Whenever a line in the data holds the string "computer", copy that line.

BEGIN TASK DATA

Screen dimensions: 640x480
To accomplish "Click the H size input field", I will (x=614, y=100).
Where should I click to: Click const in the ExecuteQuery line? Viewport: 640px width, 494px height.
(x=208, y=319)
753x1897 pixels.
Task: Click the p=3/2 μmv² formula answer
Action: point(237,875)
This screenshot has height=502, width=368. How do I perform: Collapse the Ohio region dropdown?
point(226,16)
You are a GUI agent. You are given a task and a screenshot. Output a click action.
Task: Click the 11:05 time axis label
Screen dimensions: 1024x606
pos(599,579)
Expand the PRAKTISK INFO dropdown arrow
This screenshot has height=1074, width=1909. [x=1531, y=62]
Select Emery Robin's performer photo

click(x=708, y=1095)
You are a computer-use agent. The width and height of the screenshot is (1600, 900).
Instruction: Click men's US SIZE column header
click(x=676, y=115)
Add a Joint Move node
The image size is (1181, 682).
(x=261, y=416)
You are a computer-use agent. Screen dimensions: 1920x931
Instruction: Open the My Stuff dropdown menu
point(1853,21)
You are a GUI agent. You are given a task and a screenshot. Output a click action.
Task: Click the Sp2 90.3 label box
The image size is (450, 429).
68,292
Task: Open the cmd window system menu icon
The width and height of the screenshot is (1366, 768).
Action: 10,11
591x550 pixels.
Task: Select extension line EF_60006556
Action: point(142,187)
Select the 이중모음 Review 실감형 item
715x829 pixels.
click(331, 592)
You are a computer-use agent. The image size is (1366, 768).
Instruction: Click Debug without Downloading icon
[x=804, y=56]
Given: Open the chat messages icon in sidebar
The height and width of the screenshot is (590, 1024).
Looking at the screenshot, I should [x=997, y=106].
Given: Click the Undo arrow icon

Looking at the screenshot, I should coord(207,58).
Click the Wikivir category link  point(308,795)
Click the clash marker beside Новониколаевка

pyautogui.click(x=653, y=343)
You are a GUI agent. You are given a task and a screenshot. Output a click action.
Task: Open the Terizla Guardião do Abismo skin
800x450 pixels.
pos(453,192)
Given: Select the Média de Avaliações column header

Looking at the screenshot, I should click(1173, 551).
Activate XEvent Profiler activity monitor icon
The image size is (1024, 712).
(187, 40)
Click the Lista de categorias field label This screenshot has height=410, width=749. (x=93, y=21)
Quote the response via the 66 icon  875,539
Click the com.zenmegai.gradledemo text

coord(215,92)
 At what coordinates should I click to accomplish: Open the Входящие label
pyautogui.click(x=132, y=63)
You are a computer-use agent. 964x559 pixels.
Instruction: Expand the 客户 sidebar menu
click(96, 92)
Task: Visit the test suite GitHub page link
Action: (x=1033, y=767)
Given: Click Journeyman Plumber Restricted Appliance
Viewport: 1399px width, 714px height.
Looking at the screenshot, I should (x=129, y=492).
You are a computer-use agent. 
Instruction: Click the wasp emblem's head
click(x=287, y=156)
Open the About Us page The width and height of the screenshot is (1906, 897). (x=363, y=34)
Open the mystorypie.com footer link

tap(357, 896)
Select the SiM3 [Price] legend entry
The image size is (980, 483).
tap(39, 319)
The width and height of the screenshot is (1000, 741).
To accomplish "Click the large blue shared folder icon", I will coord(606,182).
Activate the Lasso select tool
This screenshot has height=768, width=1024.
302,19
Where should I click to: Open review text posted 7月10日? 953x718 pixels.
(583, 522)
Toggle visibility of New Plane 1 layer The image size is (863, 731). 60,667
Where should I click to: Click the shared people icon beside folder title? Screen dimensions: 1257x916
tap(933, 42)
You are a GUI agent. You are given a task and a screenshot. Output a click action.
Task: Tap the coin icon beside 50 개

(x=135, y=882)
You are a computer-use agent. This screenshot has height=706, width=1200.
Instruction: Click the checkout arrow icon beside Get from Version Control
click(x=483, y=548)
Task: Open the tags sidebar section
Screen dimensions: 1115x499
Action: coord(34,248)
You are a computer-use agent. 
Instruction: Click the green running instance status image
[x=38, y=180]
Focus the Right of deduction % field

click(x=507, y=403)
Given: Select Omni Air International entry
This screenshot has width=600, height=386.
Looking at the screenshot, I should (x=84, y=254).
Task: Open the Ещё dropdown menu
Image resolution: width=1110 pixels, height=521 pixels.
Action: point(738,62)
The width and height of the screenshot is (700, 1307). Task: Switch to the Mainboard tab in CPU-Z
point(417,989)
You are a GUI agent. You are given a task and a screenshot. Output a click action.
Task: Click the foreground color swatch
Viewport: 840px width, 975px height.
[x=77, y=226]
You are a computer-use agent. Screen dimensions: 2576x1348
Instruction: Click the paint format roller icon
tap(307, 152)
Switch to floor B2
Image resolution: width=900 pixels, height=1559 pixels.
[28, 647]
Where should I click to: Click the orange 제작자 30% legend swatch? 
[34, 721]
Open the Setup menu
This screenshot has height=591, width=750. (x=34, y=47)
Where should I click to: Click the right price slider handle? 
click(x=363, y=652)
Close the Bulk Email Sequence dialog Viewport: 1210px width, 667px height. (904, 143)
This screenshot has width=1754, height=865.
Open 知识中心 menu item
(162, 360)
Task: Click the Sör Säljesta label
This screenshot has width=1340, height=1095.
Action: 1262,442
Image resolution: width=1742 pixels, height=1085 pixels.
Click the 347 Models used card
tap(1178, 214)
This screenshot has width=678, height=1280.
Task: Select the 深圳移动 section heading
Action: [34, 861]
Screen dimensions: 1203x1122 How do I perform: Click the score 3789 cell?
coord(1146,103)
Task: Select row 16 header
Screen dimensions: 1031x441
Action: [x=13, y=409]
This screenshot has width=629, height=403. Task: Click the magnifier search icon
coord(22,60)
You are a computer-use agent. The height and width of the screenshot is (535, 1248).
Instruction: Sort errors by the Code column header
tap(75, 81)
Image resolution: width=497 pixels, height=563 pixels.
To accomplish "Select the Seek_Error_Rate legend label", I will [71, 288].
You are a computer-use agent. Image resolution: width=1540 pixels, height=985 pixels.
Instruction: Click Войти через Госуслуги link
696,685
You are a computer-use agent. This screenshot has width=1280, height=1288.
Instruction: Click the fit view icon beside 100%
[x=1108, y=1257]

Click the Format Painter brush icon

END TASK DATA

* RESULT OF THIS EXERCISE *
You are a computer-use agent. The width and height of the screenshot is (1600, 900).
You are a computer-use agent. Screen dimensions: 1920x931
You are a computer-use agent. The image size is (1366, 768).
You are a computer-use agent. 964x559 pixels.
You are a computer-use agent. 
You are a computer-use agent. This screenshot has height=706, width=1200.
You are a computer-use agent. 
You are a computer-use agent. Screen dimensions: 2576x1348
You are a computer-use agent. The height and width of the screenshot is (535, 1248).
You are a computer-use agent. Image resolution: width=1540 pixels, height=985 pixels.
You are a computer-use agent. This screenshot has width=1280, height=1288.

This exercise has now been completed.